"É um governo de m…, mas é o nosso governo." A frase, que evoca um slogan em defesa de Salvador Allende no Chile dos anos 1970, foi pronunciada pelo presidente nacional do PT, Rui Falcão, em março do ano passado, em um evento com sindicalistas e lideranças petistas. Analisemos essa declaração: o governo pode ser uma calamidade, mas é o "nosso governo". O que há por trás dessa afirmação? Por que evocar um episódio ocorrido há mais de um ano?
Em primeiro lugar, porque nossa linguagem política é, no mínimo, um repositório muito significativo de nossas convicções, de nossos valores e de tudo aquilo a que aspiramos em matéria de política. Os usos de palavras como "justiça" mostram muito bem isso: empregamo-la, por vezes, com significados diferentes, quando não antagônicos. Reivindicar um governo como sendo "nosso" é significativo: ao se manifestar desse modo, alguém pode estar dizendo apenas que faz parte de uma determinada composição governamental, ocupando algum cargo na máquina do poder de turno.
Esse é um sentido trivial em que um presidente ou ministro pode dizer "é um governo ruim, mas é meu". Declarar algo do gênero seria, nesse caso, a confissão de um equívoco fundamental: ocupar um cargo público dessa natureza é representar, por meio de instituições e de processos políticos, a sociedade como um todo. Se o governo é ruim, o governante não pode pensar como se fosse o seu time de futebol: "É ruim, mas é meu, não quero saber de críticas de outras torcidas".

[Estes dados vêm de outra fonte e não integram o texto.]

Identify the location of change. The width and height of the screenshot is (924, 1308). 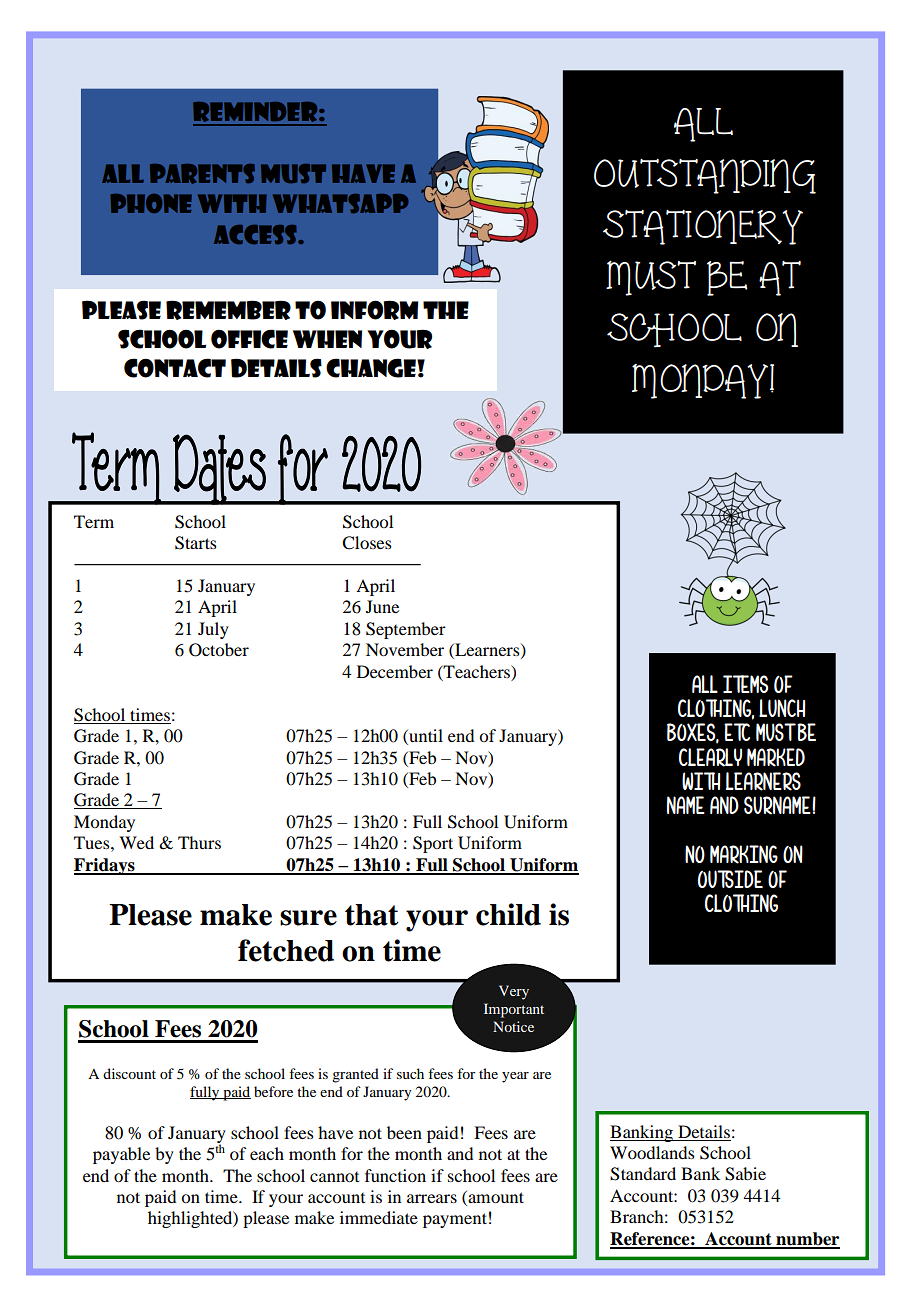
(372, 368).
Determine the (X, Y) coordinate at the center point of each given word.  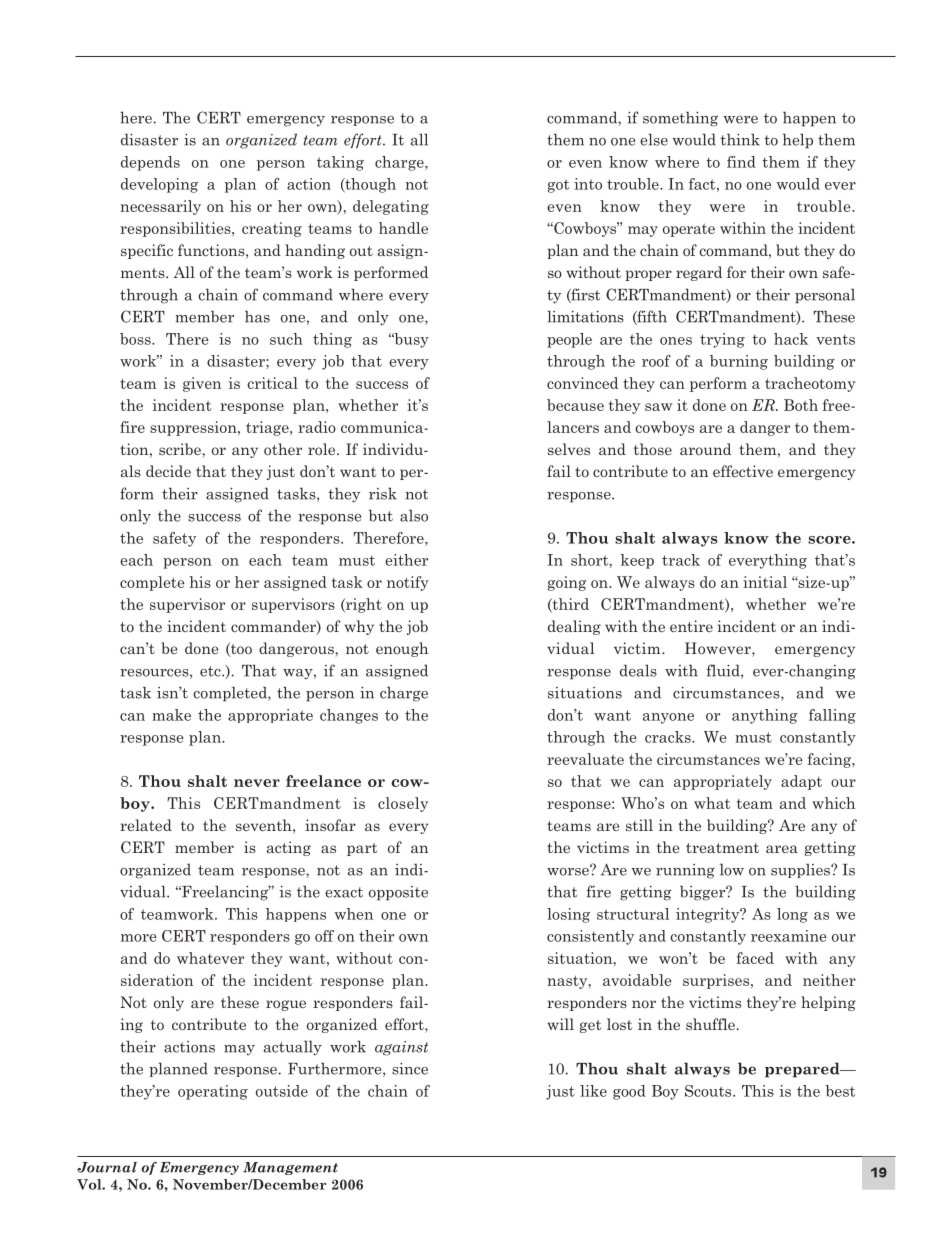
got (558, 186)
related (146, 825)
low (732, 869)
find (741, 162)
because (575, 405)
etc (211, 671)
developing (159, 185)
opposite (398, 893)
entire (691, 626)
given (202, 384)
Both (801, 405)
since (410, 1068)
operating (213, 1092)
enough (402, 649)
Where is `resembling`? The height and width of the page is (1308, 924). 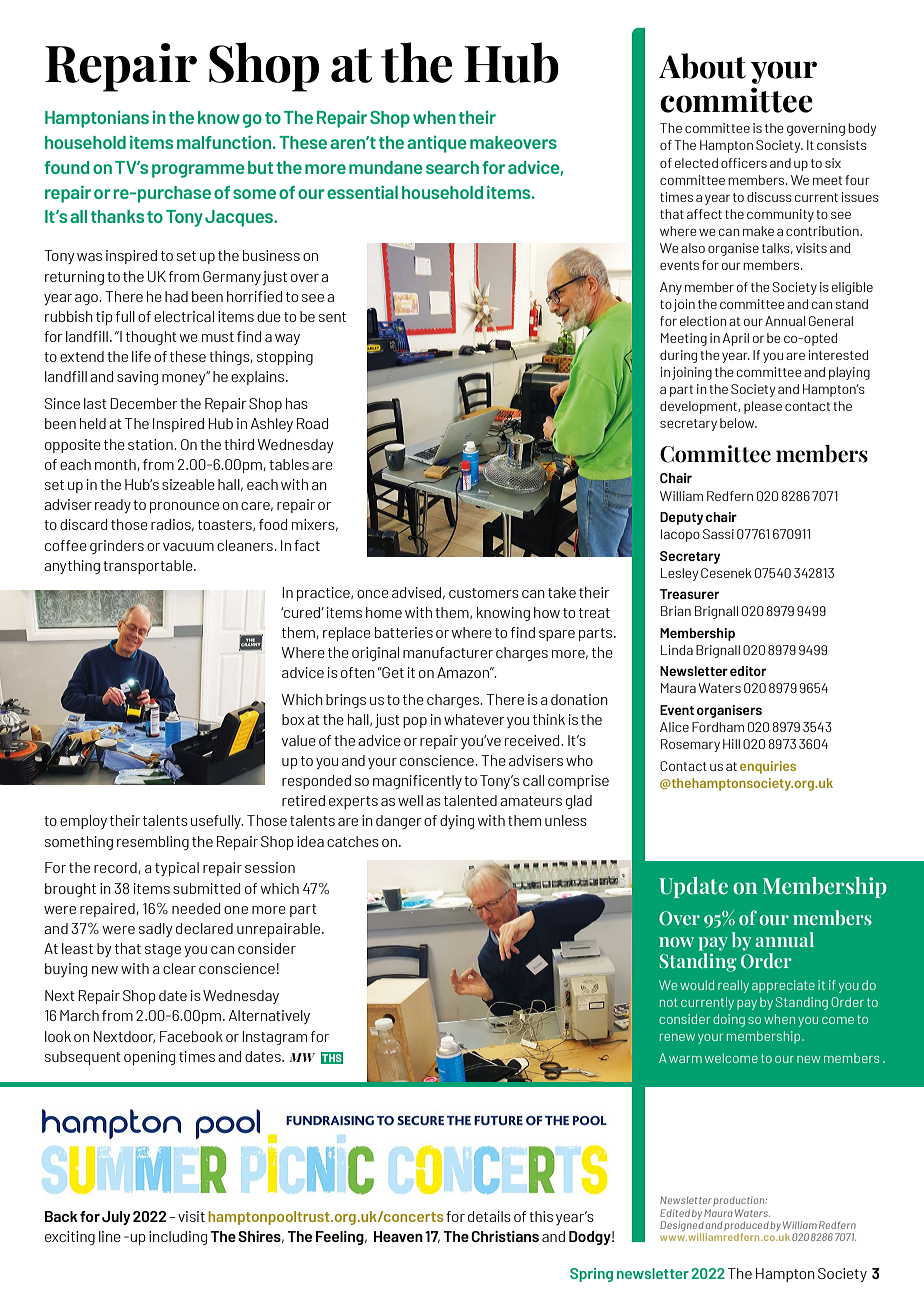
resembling is located at coordinates (153, 843).
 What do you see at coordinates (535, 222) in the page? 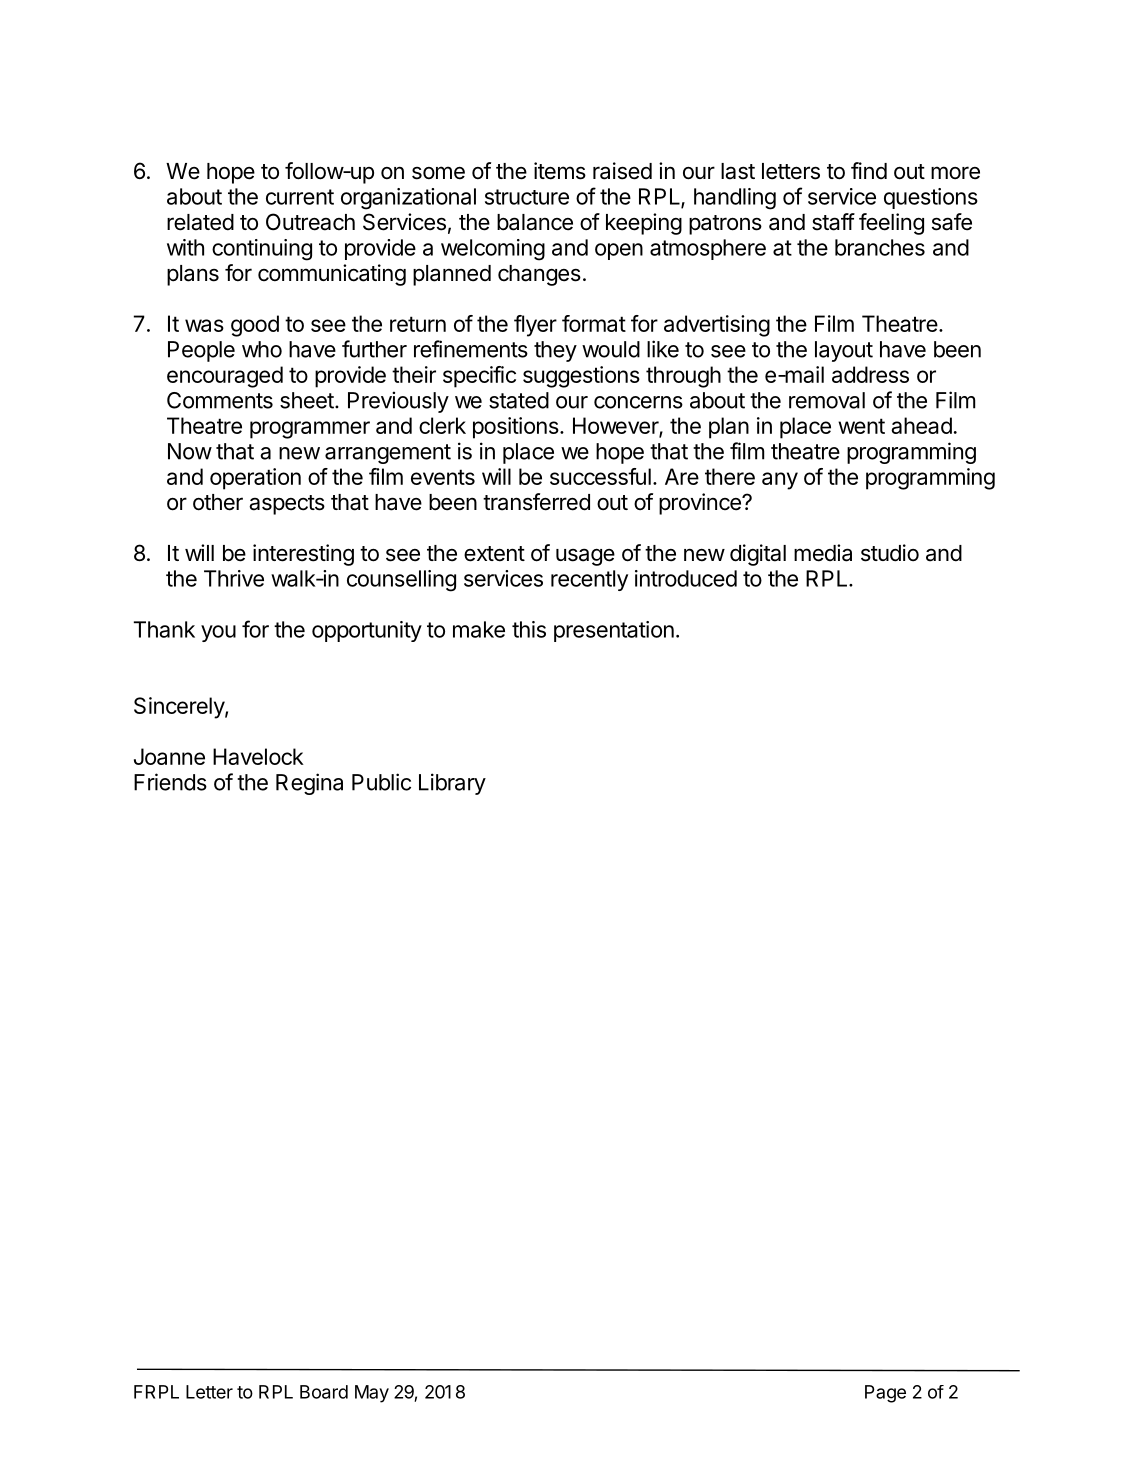
I see `balance` at bounding box center [535, 222].
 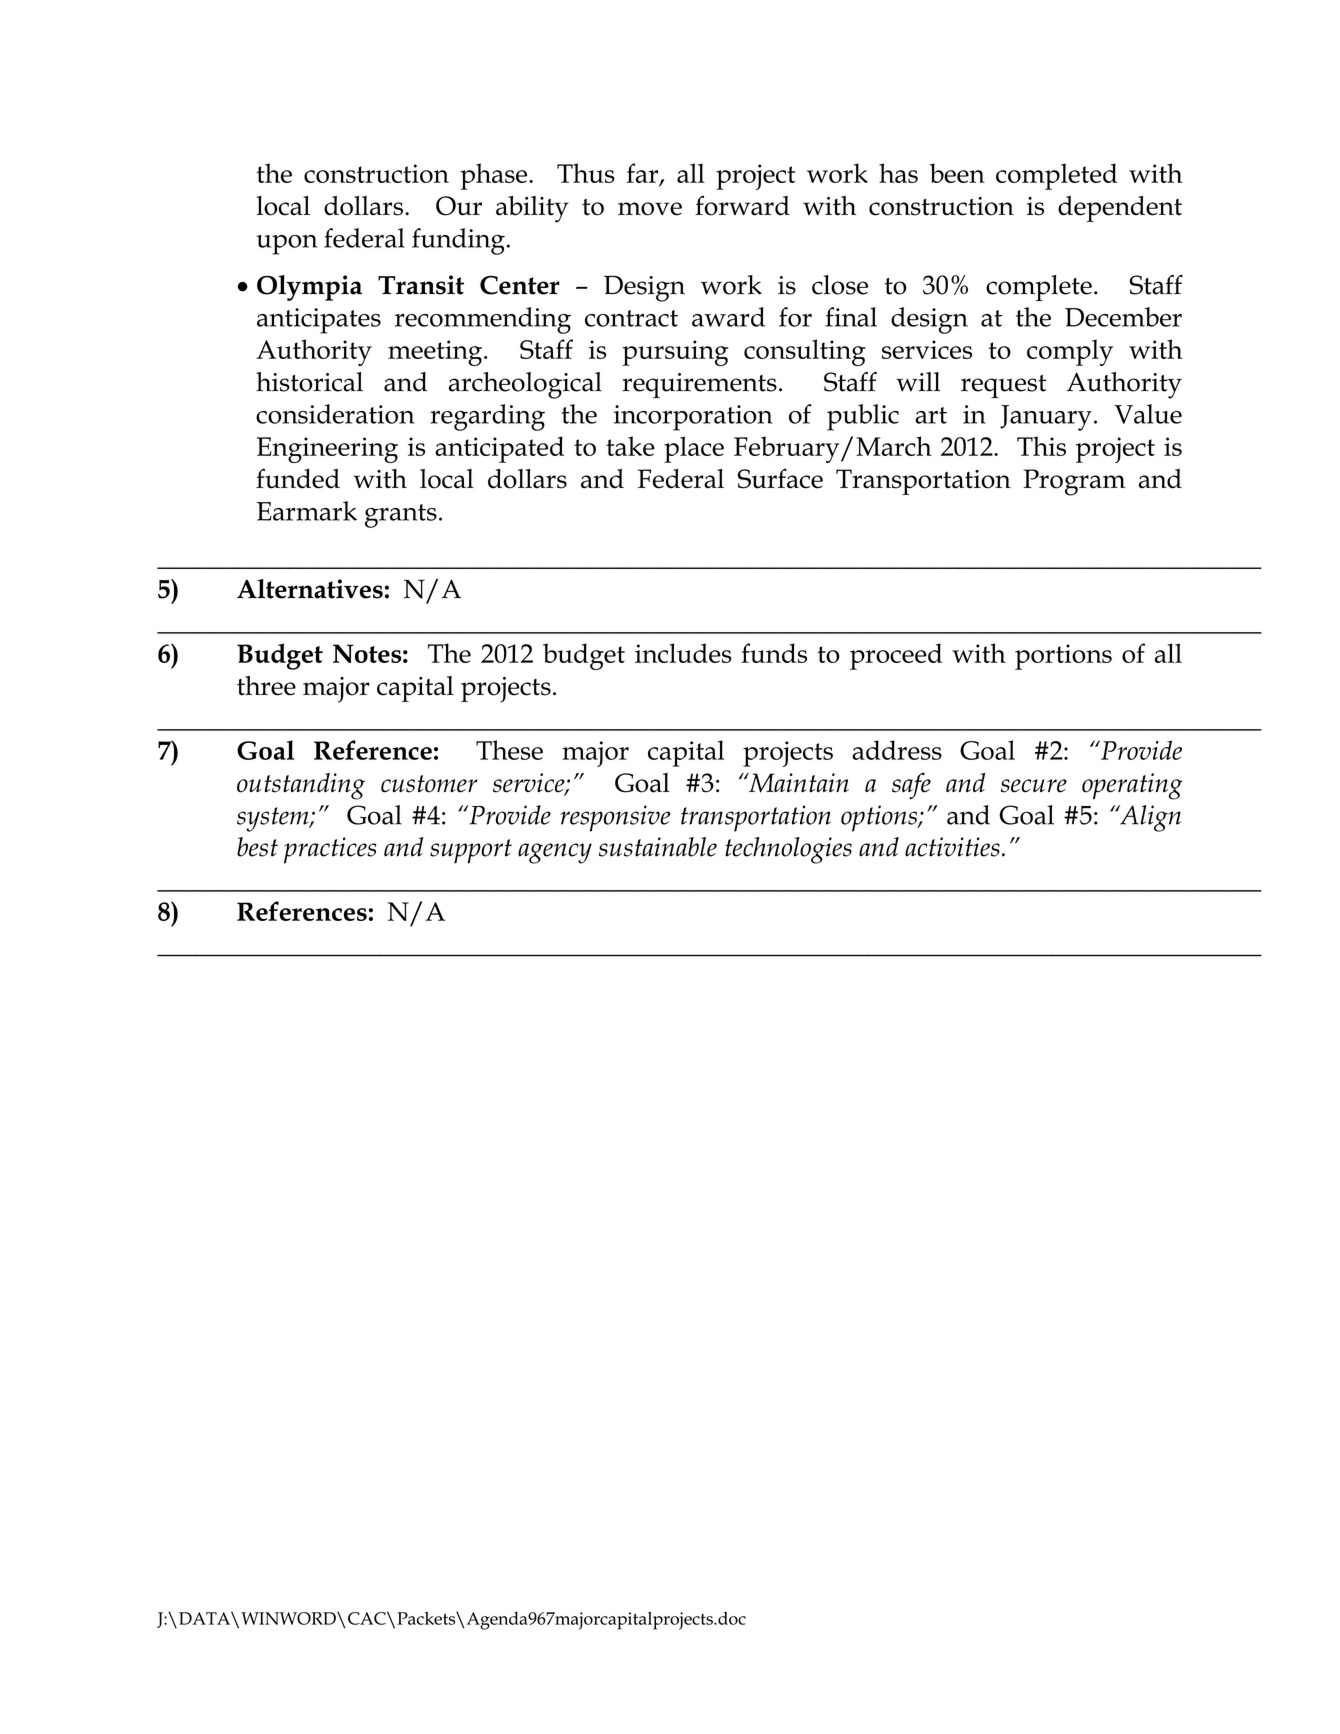 I want to click on practices, so click(x=330, y=850).
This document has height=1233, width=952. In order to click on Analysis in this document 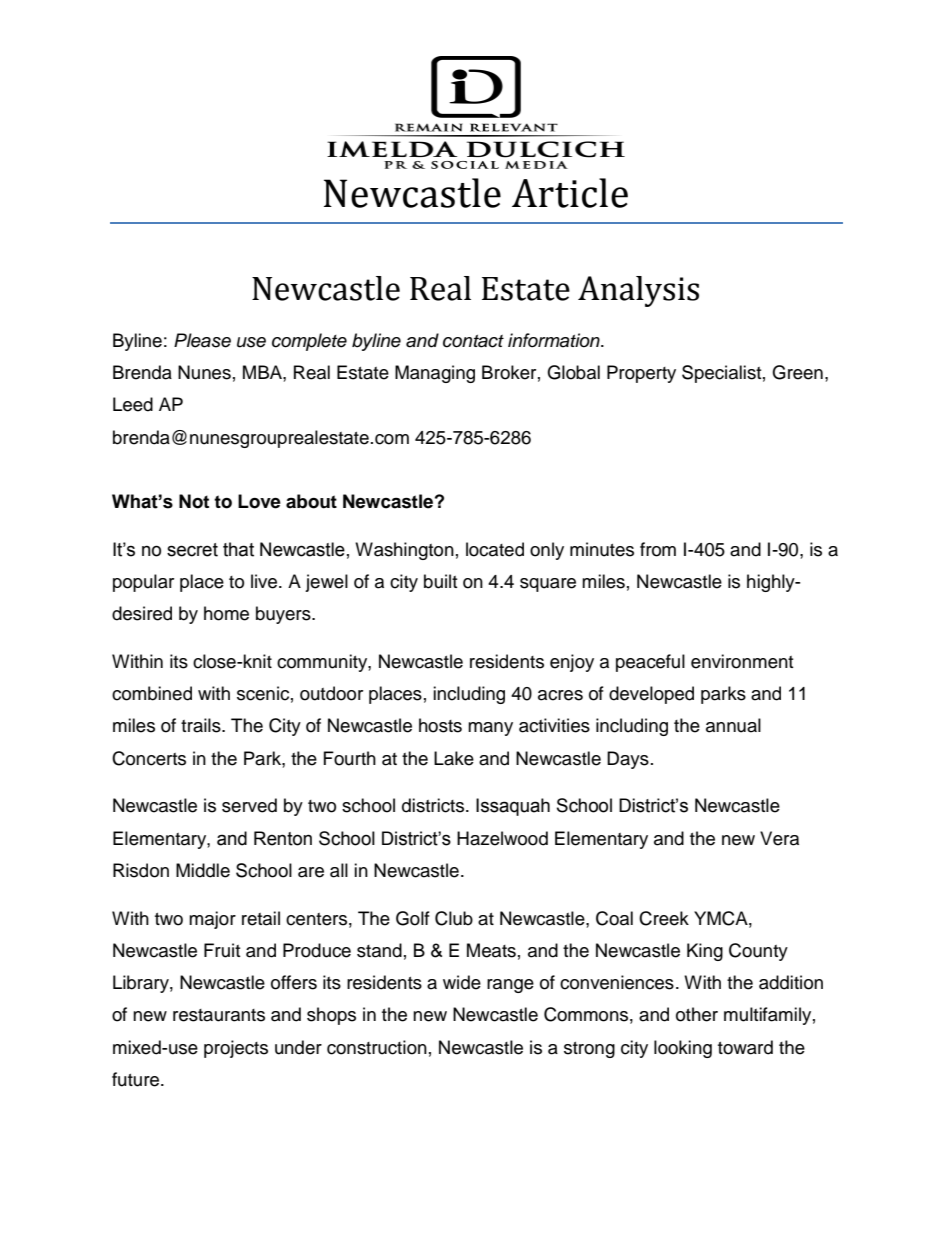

O que nos leva a outro motivo para tratar do tema. Os quase 14 anos de lulopetismo no Brasil criaram uma situação de bloqueio à crítica séria graças à adoção, por parte de intelectuais, acadêmicos, jornalistas e lideranças da sociedade civil, dessa atitude servil e sentimental do "nosso governo". Diante dos épicos escândalos de corrupção em que o petismo foi flagrado, o roteiro de parte do professorado – dos mais sofisticados uspianos aos mais simplórios reprodutores da vulgata petista –, de articulistas ditos progressistas na imprensa e de lideranças da sociedade civil que se julgam de esquerda foi sempre o mesmo: qualquer alternativa ao "nosso governo" (quer dizer, ao governo do PT) é inaceitável; por pior que seja o "nosso governo", ele é melhor do que qualquer outro; não importam a dimensão do estrago econômico ou a objetividade material e jurídica das provas dos crimes dos líderes do PT, o "nosso lado" é melhor, afinal, é "nosso".
Não vamos nos livrar facilmente dessa mentalidade totalitária e mistificadora – e é isso, precisamente, o que está por trás do uso da expressão "nosso governo" quando empregada pelos soldados da fé no Partido e no Líder: uma visão totalitária da política. Ainda assim, demos um primeiro passo com a remoção de Dilma Rousseff da presidência: lideranças da sociedade civil, intelectuais e acadêmicos, jornalistas e demais formadores de opinião que se posicionaram em favor do impeachment passaram as primeiras semanas de novo governo sem abrir mão das críticas e da condenação dos novos e provisórios donos do poder. Flagrantes de corrupção, maquinações contra a Lava-Jato ou mero erro político: não importa, a crítica é e deve ser a tônica. Afinal, este é apenas mais um governo, e ele só é "nosso" na medida em que deve nos servir a todos, como brasileiros, dando seu melhor para tirar o país da crise e manter-se dentro da lei.
*Eduardo Wolf escreve mensalmente no Caderno DOC.